School of Computer Science, University College Dublin, Belfield, Dublin 4, Ireland.
School of Computer Science, University College Dublin, Belfield, Dublin 4, Ireland.
Int J Med Inform. 2022 Nov;167:104870. doi: 10.1016/j.ijmedinf.2022.104870. Epub 2022 Sep 17.
We assess the potential of exploiting stopwords in biomedical concept names to complete the logical definitions of concepts that are not sufficiently defined.

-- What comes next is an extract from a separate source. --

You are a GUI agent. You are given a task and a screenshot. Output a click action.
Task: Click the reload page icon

Concepts containing stopwords are selected from the Disorder hierarchy of Systematized NOmenclature of MEDicine (SNOMED-CT). SNOMED-CT consists of two types of concepts: Fully Defined (FD) concepts which are sufficiently defined and Partially Defined (PD) concepts which are not sufficiently defined. In this work, FD concepts containing stopwords are treated as a source of ground truth to complete the definitions of, lexically and semantically similar, PD concepts. FD and PD concepts are lexically and semantically analysed to create sample-sets. Mandatory attribute-relationships are calculated by using an intersection-set logic for each FD sample-set. PD sample-sets are audited against this mandatory attribute-relationship template to identify inconsistencies in modelling styles and potentially missing attribute-relationships.

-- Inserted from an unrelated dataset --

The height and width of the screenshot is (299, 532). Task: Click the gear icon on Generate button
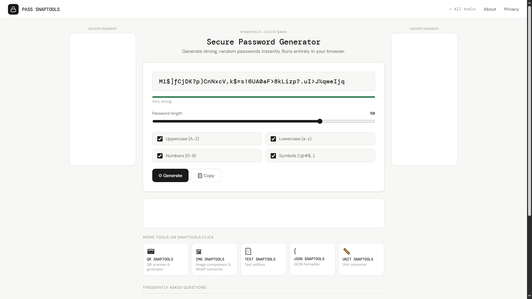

Lexical and semantic patterns around 11 stopwords were analysed. 26 sample-sets were extracted for the 11 stopwords. Mandatory attribute-relationships were identified for 24 of the 26 sample-sets. The method identified 62.5% - 72.22% of the PD concepts, containing the stopwords in and due to, to be inconsistent in their modelling style and potentially missing at least one attribute-relationship according to the created template.
评估利用生物医学概念名称中的停用词来完善逻辑定义的潜力,这些概念定义不充分。
从医学系统命名法(SNOMED-CT)的疾病层次结构中选择包含停用词的概念。SNOMED-CT 由两种类型的概念组成:充分定义的(FD)概念和未充分定义的(PD)概念。在这项工作中,包含停用词的 FD 概念被视为完善具有词汇和语义相似性的 PD 概念定义的真实来源。FD 和 PD 概念进行词汇和语义分析,以创建样本集。对于每个 FD 样本集,使用交集集逻辑计算强制性属性关系。PD 样本集针对此强制性属性关系模板进行审核,以识别建模风格中的不一致和潜在缺失的属性关系。
分析了大约 11 个停用词的词汇和语义模式。为 11 个停用词提取了 26 个样本集。26 个样本集中有 24 个确定了强制性属性关系。该方法根据创建的模板,确定了包含停用词 in 和 due to 的 62.5%至 72.22%的 PD 概念在其建模风格上不一致,并且可能至少缺少一个属性关系。